Isparta Ticaret Borsası Başkanı Ahmet Adar, ilimiz elmacılık ve pazarlamasıyla ilgili bilgilenrdirme yaptığı programda üreticiye doğrudan destek verilmesi gerektiğini savundu. Pazarlama aşamasında da sadece bu işle ilgilenen üst bir birlik kurulması gerektiğinin altını çizen Adar, "üretici sadece üretmekle sorumlu olmalı. 'Satabilir miyim, satamaz mıyım ya da paramı alabilir miyim' gibi bir kaygı içerisine girmemelidir" dedi. Adar, şöyle konuştu:
"Isparta'daü 226 bin hektarda elma üretiliyor. 650-700 bin ton elma üretiliyor. Bu ürünleri de ağırlıklı olarak yurt içinde pazarlıyoruz. Elmanın başkenti Isparta'dır. Eğirdir Gölü havzasında dolayı aromamız çok farklıdır ve lezzetlidir. Isparta elmasını tüketen bilir. Türkiye'de üretilen her 4 elmanın birisi Isparta'da üretiliyor. Isparta elmamızda ihracat var. Ama 2014 ve 2015 sezonu için ihracatı çok söyleyemiyoruz. 2015 mahsulünde don olayı yaşadık. Kırmızı elmalarımız az. Komşularımızın savaşta olmasından ötürü sorun yaşıyoruz. Irak, Ürdün, Suriye'ye elma satabiliyoruz. Kısmen de Rusya'ya satabiliyorduk. Komşularımıza satışımız olmamasından ötürü ihracatımız az. Soğuk hava depolarımızda kalan elmamız her geçen gün azalmakta. Tüccar arkadaşlarımız umduğunu bulamayacak ama bu seyirde gitmesini temenni ediyoruz."

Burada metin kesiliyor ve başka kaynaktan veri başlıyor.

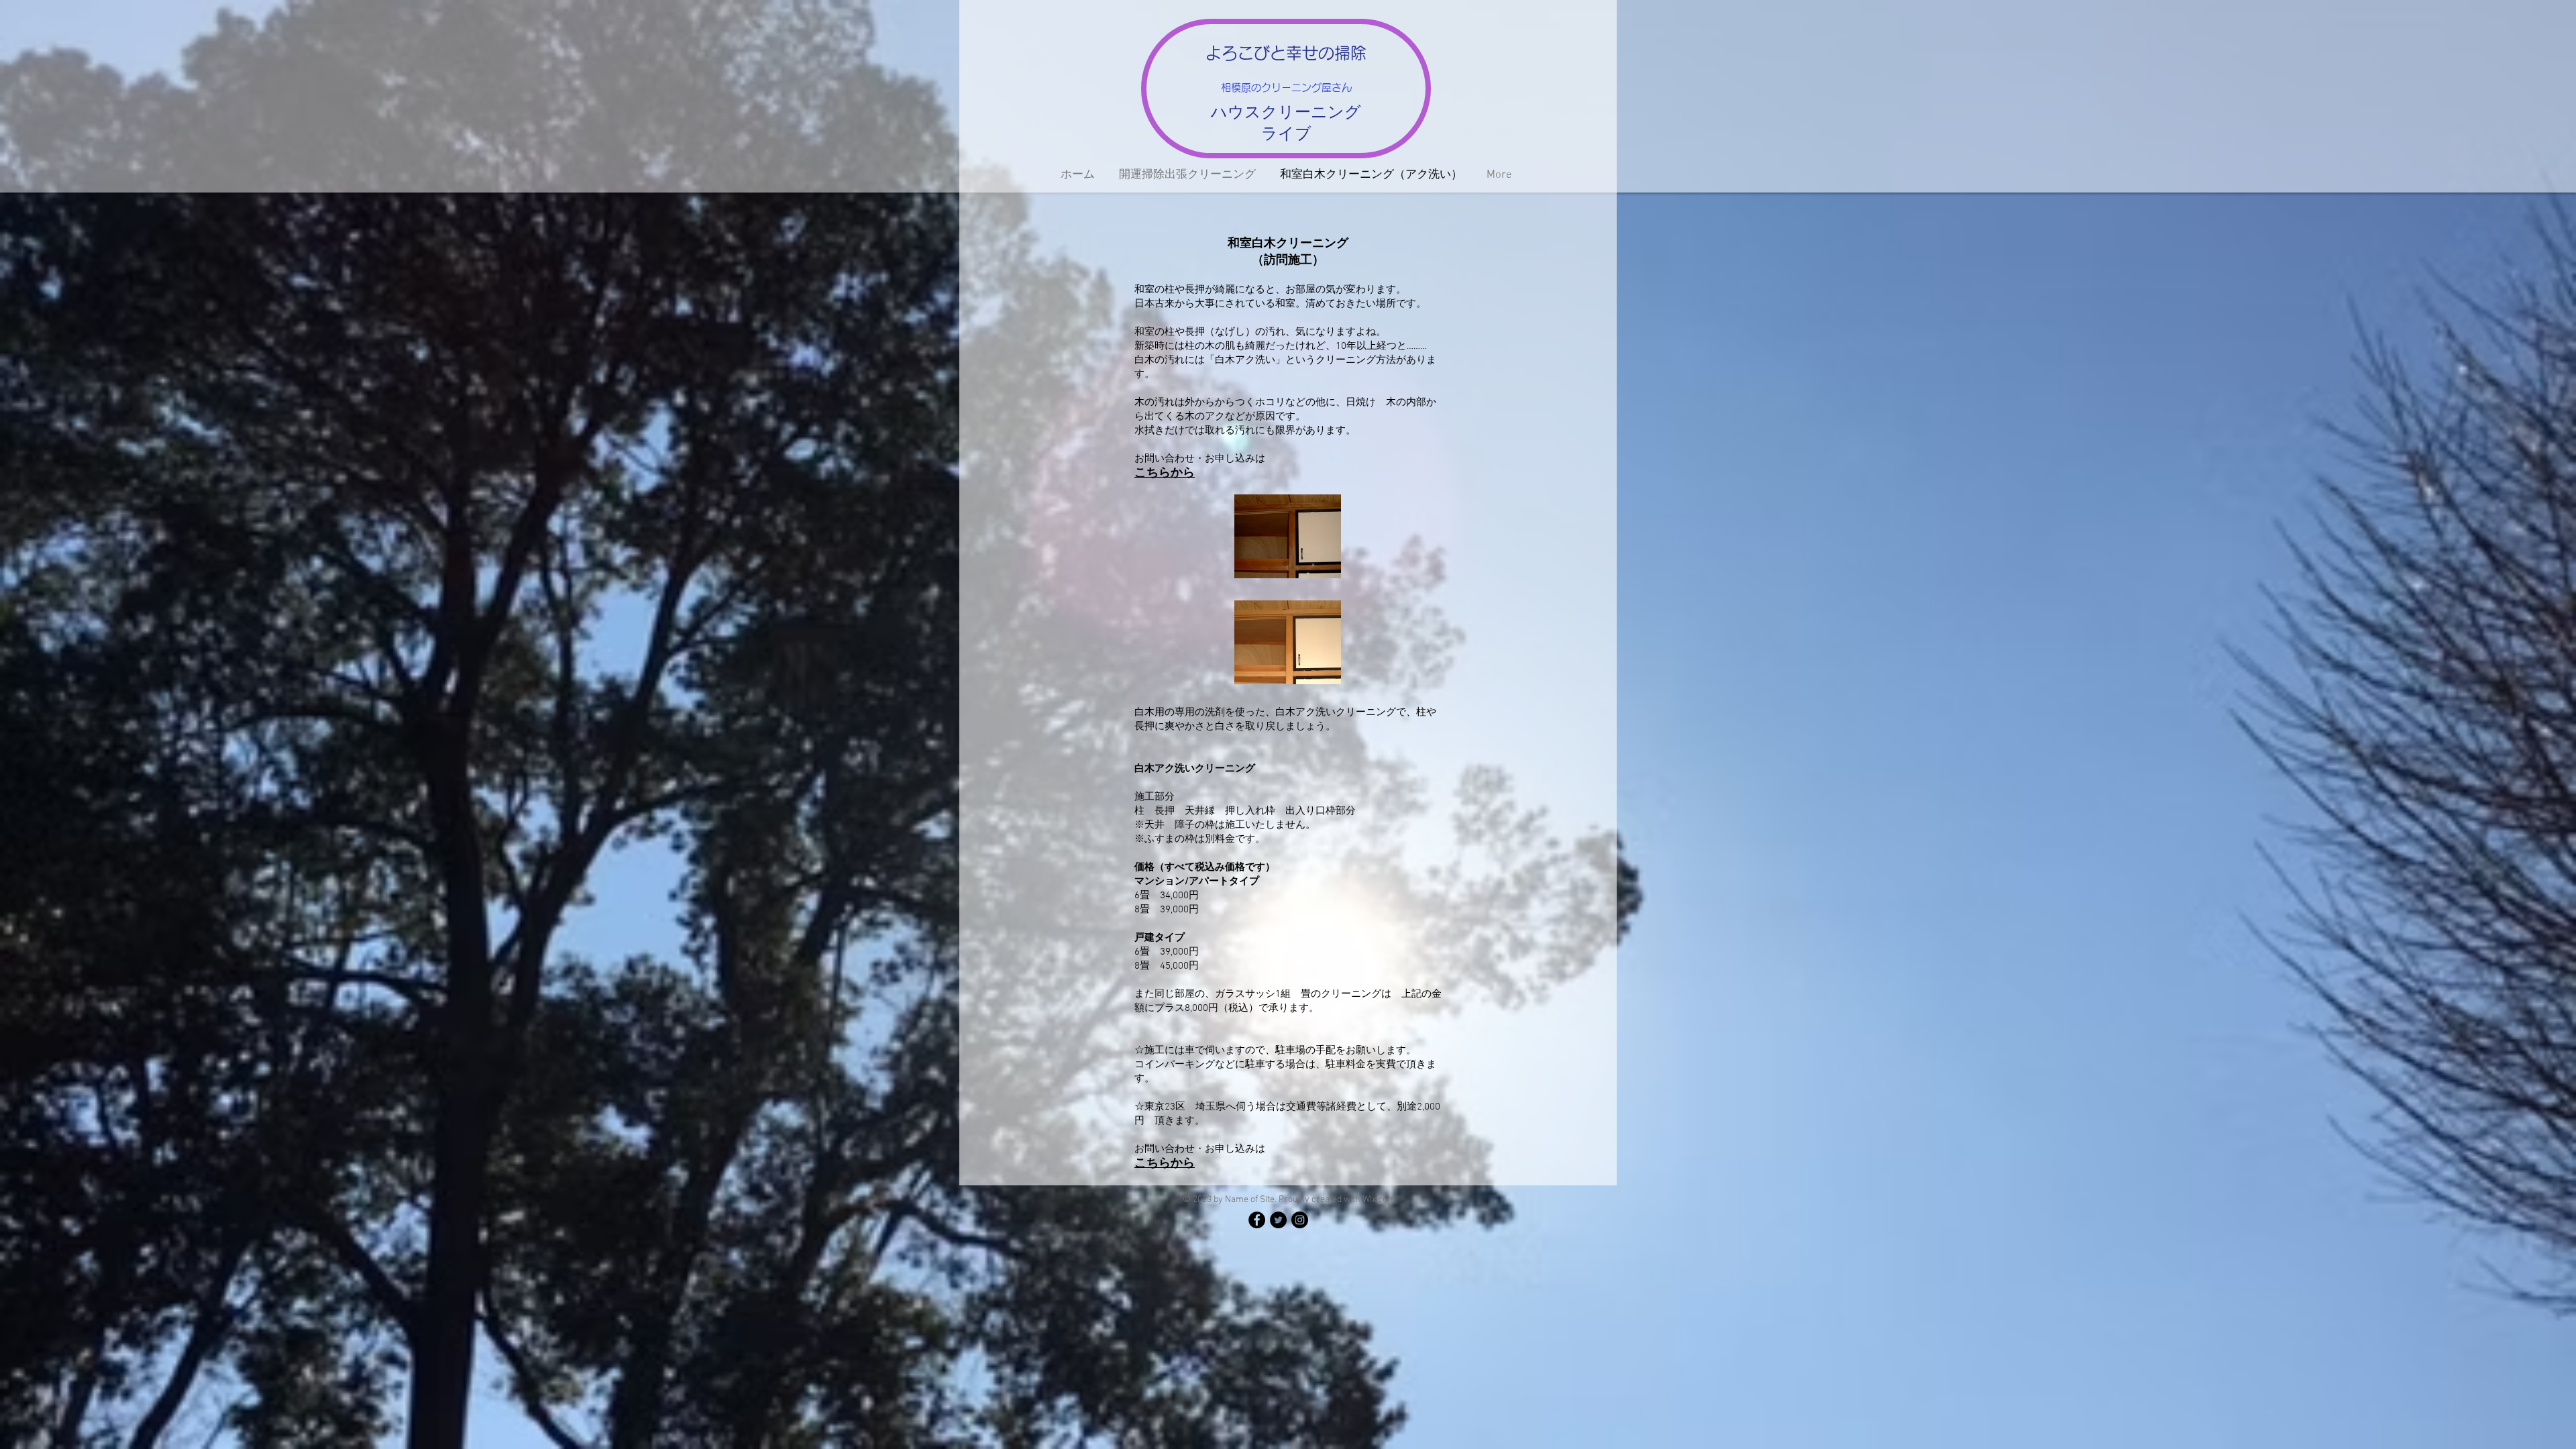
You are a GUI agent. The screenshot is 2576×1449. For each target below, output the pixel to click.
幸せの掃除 (1326, 53)
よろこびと (1245, 53)
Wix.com (1378, 1199)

Ticaret Borsası Meclis Başkanı Nuri Selçuk da elmaya genel bir bakış açısı ile bakılması gerektiğini belirterek şu açıklamalarda bulundu:
" Bu sektörün içerisinde yer alanlar elmaya genel bir bakış açısıyla bakmıyor. Elma dediğimiz zaman üretici gözüyle bakılıyor. Tarım üreticisinin maliyetini görüyorsunuz fakat tüccarın maliyetini görmüyorsunuz. Tüccar bunu alıp, piyasaya sevk ederken en az yüzde 20 maliyeti var. Elmayla ilgili genel tespit yapılmalıdır. Elmanın alım-satımının yapılabildiği, tüketicinin ne istediğine bağlı tespitlerin yapılabildiği bir pazar ortamı yok. Üretici ne satıldığını bilmiyor. Bilmesi için pazar ortamı olması gerekir. En çok yenilen meyve olmasına rağmen ilgi gösterilmeyen, ürün bazında desteklenmeyen bir meyve. Çünkü kayıtlı bir ekonomi yok. Yaş sebze ve meyvenin hepsine baktığınız zaman hepsi böyledir. Rusya'ya ihracat yapamıyorsunuz, yurt içinde dağıtımınız yok bir anda krize giriyorsunuz. Üretici mutlaka kazanmak zorunda. Üretici sübvanse eden hep tüccar oluyor. Sübvanse eden devlet olmalıdır. Üreticinin mağduriyeti pazardan bekleniyor. Tüccar ucuza alacak, satacak ve katma değer sağlayacak. "
Program konuğu Antalya Ziraat Mühendisleri Odası Başkanı Vahap Tuncer, Türkiye'de tarımın sürdürülebilir olmamasından yakındı. Üretenin, satanın ve tüketenin memnun olmadığını kaydeden Tuncer, "Üretenle tüketenin, pazarlamasını yapanın memnun olmadığı bir tarımın sürdürülebilirliği mümkün değildir. Üretim yoksa ticaret yoktur, tüketim yoktur. Üretici bu işten para kazanımıyorsa, bu işin ticaretini yapanlar pazarlayacak ürün bulamaz. Sürdürülebilir olmasının sağlanması lazım. Bunun yolu da desteklemektir. Üreticiyi sübvanse eden tüccar olmaması gerekiyor. Devlet desteklemelidir" diye konuştu.
Elmanın kitabını yazan Ziraat Mühendisleri Odası Başkanı Vahap Tuncer ile Soğutma, Muhafaza, Taşıma Bilimleri Sanayicileri Derneği Başkanı Prof. Dr. Rahmi Türk ise " Elmanın sahibini bulmamız lazım. Başından alıp son noktasına kadar götürecek sistemi kuramadığımız zaman üretici her zaman mağdur olacaktır. Bu güzel meyveyi hep birlikte ayağa kaldırmamız lazım. Yoksa bu elmayı kaybederiz. Üretim fazlalığı derken, üretim azlığı ile karşı karşıya kalacağız" dedi.